• [Directions for this task]: All that should appear is the line containing "The image size is (640, 360)." and the lines after it in the records below, each reproduced exactly.

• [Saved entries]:
.....
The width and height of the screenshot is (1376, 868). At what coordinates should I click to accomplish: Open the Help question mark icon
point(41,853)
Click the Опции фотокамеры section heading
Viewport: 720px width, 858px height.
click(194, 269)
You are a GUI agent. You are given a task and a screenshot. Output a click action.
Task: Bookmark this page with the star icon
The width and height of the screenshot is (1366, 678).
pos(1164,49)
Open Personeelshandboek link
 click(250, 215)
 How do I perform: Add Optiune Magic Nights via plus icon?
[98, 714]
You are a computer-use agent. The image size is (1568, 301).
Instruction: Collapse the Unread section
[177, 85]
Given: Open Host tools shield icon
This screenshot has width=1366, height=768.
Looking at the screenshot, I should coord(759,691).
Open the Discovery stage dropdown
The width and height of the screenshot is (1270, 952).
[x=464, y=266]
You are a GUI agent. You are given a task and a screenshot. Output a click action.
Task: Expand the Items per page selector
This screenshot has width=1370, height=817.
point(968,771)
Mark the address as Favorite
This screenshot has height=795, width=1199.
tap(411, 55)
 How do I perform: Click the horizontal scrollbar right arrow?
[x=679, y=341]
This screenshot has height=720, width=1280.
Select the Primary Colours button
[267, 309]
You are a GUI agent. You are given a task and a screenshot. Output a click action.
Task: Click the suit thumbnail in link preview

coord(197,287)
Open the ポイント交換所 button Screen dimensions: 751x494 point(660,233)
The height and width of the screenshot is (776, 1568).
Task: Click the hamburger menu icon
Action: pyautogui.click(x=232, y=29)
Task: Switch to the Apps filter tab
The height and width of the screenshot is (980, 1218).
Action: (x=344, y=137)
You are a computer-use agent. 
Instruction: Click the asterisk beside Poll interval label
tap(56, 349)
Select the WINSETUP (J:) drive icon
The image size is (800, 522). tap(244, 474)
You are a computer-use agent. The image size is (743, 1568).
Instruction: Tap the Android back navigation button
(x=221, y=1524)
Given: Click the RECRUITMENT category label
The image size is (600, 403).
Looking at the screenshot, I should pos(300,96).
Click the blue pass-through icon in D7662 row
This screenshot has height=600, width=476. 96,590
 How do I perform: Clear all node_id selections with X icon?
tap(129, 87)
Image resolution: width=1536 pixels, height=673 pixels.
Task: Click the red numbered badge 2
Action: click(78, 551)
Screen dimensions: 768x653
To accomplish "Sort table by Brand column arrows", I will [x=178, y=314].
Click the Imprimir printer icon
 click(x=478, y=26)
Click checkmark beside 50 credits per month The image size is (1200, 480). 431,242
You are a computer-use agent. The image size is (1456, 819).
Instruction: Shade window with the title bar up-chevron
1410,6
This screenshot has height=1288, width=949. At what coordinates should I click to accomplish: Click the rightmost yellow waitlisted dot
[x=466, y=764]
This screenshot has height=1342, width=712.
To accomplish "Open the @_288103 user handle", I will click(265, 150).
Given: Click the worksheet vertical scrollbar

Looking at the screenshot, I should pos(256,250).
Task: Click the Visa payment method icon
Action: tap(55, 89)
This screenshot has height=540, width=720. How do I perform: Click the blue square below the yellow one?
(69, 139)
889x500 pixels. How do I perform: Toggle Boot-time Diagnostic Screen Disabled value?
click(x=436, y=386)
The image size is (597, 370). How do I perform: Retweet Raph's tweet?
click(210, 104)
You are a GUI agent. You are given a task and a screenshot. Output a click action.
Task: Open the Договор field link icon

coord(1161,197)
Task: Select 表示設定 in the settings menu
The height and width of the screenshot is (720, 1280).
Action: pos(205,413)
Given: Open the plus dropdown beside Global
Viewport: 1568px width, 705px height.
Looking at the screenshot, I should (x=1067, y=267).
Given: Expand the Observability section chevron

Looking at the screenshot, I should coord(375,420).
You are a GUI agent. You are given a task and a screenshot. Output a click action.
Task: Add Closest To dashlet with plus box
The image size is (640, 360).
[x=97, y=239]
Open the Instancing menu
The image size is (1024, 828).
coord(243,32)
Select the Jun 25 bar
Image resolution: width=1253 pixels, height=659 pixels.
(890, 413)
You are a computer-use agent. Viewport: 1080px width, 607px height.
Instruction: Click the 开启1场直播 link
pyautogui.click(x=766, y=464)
.....
• [Result]:
The image size is (640, 360).
[x=97, y=239]
Open the Instancing menu
The image size is (1024, 828).
coord(243,32)
Select the Jun 25 bar
Image resolution: width=1253 pixels, height=659 pixels.
(890, 413)
You are a computer-use agent. Viewport: 1080px width, 607px height.
Instruction: Click the 开启1场直播 link
pyautogui.click(x=766, y=464)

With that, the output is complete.